Вы вся в русском. Так приятно. В эту историю я не метилась, вышло. К нашим у меня определённое отношение, такое, да, золотой телец.
Сен Жермен дэ Прэ, церковь святого Жермена в полях, освящена двадцать первого апреля 1163.
Ну что, братья и сёстры, пальца в растопырку. У меня нет тепла к этим людям. Мужики должны быть на родине, плохо или хорошо. Подъехал в расчёте, что нет пятидесяти. Думал, годик-два? У нас сетку уронила — и ой-ё-ёй, или на углу столкнулись в полдень, а вечером свадьба. Приятно, что заметили… А что? Не подходит? Кому как.
Вход в трапезную. Крытая паперть семнадцатого, портал двенадцатого. Романский неф одиннадцатого. На перегородках нефа фрески: «Несение креста», «Вход в Иерусалим» и пр.
Делай зарядку, — говорит, — поднимай гантели. Да я только засахарюсь. И зачем я на свет появилась, — выговариваю фотографии, портрету ещё юной и непорочной маман. О доблестях, о подвигах, о славе. Тут и начнётся: истерика, психоз и рожа опухшая.
В приделах Святых Женевьевы и Анны цоколь с аркатурами. В бюро приёмов имеется в продаже дополнительная документация.
Забытые песни и романсы не без собственных и оригинальных композиций, в 19.00, мая 20 числа, далёкие и близкие, этаж первый, есть исполнитель.
Знаешь ли ты? Признаемся, что нет. Отец Вильям Хьювит — деревенский приходской священник. Предан Господу и Богородице. Живёт в деревне Хэмптон, штат Нью-Джерси. Бог есть или Бога нет? Многие доказывали существование Бога, но никто не смог доказать его отсутствие. Значит…
…я научила женщин говорить, мужчин, детей, домашних и диких животных, растения, минералы, — поющий минерал он сомнением замарал, — каролина павлова, багрицкий с тихоновым, микола хвылевой со сковородой, татищев с кириловым, — цветущее состояние всероссийского государства, — из истории вандалов, готов, свевов, венеции, лютеции и пр., аввакум, лютер, фуше с талейраном, пётр первый с меншиковым, гармодий с аристогитоном, андрей белый с сашей чёрным, скиталец, мельмот-скиталец, ярмарка тщеславия, триумф яйца… А мы с Сиёжей нашли в лесу сыаешку, нашли и съели.

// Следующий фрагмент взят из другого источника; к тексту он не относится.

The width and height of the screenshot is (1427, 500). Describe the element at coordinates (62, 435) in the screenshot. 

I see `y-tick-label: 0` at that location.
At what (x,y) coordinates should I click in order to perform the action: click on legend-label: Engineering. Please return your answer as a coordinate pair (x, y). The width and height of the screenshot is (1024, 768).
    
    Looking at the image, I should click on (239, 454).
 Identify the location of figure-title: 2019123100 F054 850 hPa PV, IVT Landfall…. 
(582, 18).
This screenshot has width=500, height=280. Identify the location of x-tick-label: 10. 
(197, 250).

Тётя Валя Бояринова замуж так и не вышла, не везло с кавалерами, всё легковесные попадались, неплохие, но летучие, как газ. Дочку Катю, однако, родила. Нинка Бодрова своё счастье с Толькой Вороновым нашла, пьянь ещё та, но не изменял и заботился. Как умел. Пережила Нинка смерть своего любимого сына Жорика, материно самоубийство, как раз годик исполнился, а в семнадцать, когда сказали, стала временами отплывать, качаться. Зрачки в тумане, одна оболочка, и далеко-далеко, едва различимы две точки. Опять провалилась, ушла куда-то, в ей одной известное место отлетела. Отсутствует. Но оно не мешает. Не всем и заметно. Да и возвращается быстро. Надо только не приставать, дать покачаться. Покачается и на твёрдую почву снова ступит.

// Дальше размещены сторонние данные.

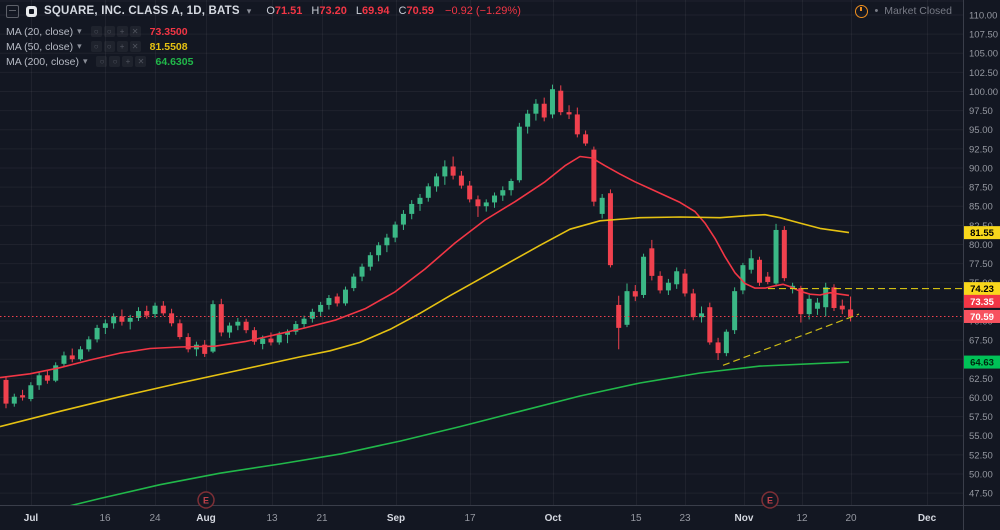 Image resolution: width=1000 pixels, height=530 pixels. Describe the element at coordinates (862, 11) in the screenshot. I see `alert-clock-icon` at that location.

Блядь, — говорите, — а сами вы кто, господа хорошие?
…закынайко и Виталий зефиров, аркадий эксклюзив и терентий экслибрис, понимаешь, компьютер — это вселенная. А мудак — это галактика, понимаешь? Где твой дом, зуб болит. Уже не болит. Уже не дом. Сумдом. Сохранились поклонницы, берегут, лелеют, организуют уход. Сижу за ширмой, здесь тепло, здесь кто-то есть, не надо свечки, глаза бездонны, как стекло, на ручке сморщенной колечки.

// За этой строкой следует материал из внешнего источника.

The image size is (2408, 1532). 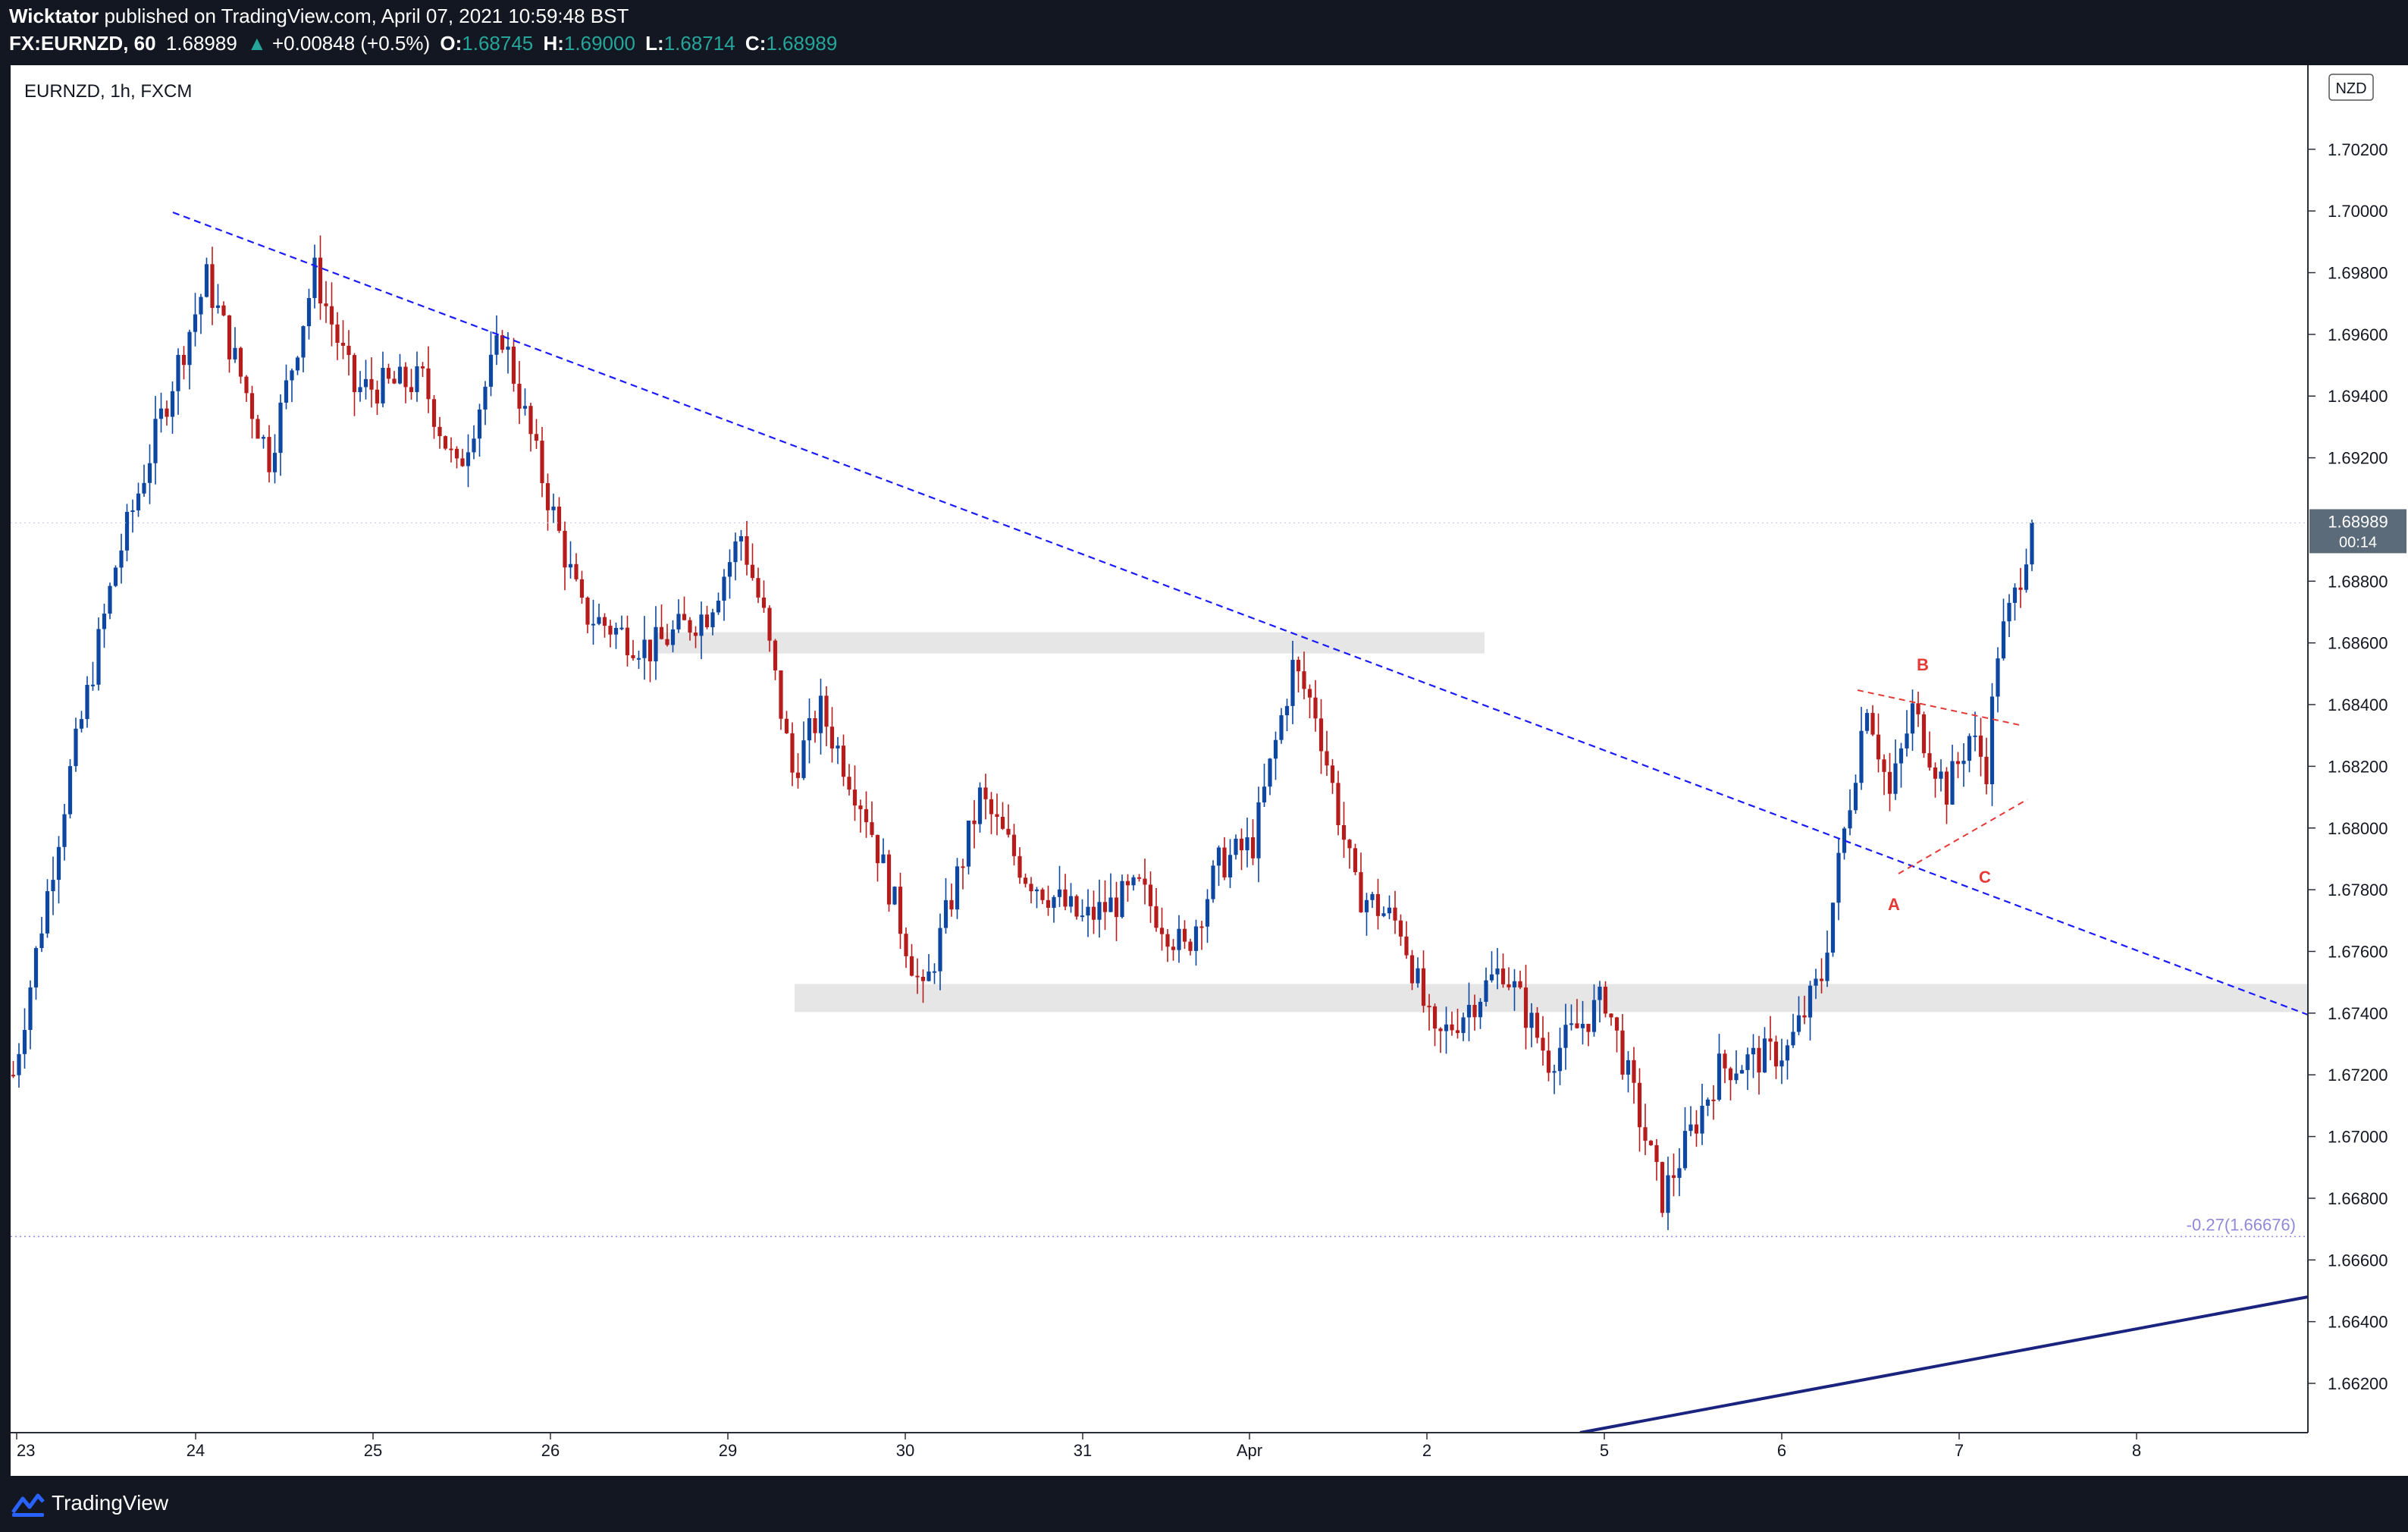 I want to click on price-tick-label: 1.67000, so click(x=2358, y=1138).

Зелень, яблоки, плетёная корзинка, всё вымыто, чисто, блестит. У Настасьи Кирилловны в бане леший живёт.
Кто такой, неизвестно, может, и мужчина. Женщина одинокая, и с возрастом не в ладах, словно вчера родилась, а сегодня к старости приставлена, чтоб смотреть. Зуба три, все торчком, глаза сияют, что-то есть, Фёдор Павлович незабвенный оценил бы.
…синий мост, цепной, полицейский, очерки бурсы, смерть тарелкина, после авиньона приморские альпы. От дюрера до раушенберга, немного гностицизма, — василиды, Валентины, маркионы, — музыки от баха до…, под липами; по шестое сентября, с одиннадцати до двадцати, по понедельникам вход свободный, площадь церкви святого матфея, новая картинная галерея, уповать надо не на неведомую бабушку, — сказал дон кихот, — а на Бога.
В первой квартирке Тенегины живут, затихают поздно, на втором этаже Витька Лисейкин, ревнивец, мать ревновал, Борька Ручкин, дом 22, квартира 25. И мы жили, все жили, кто на первом, кто на втором, всего-то 2 этажа.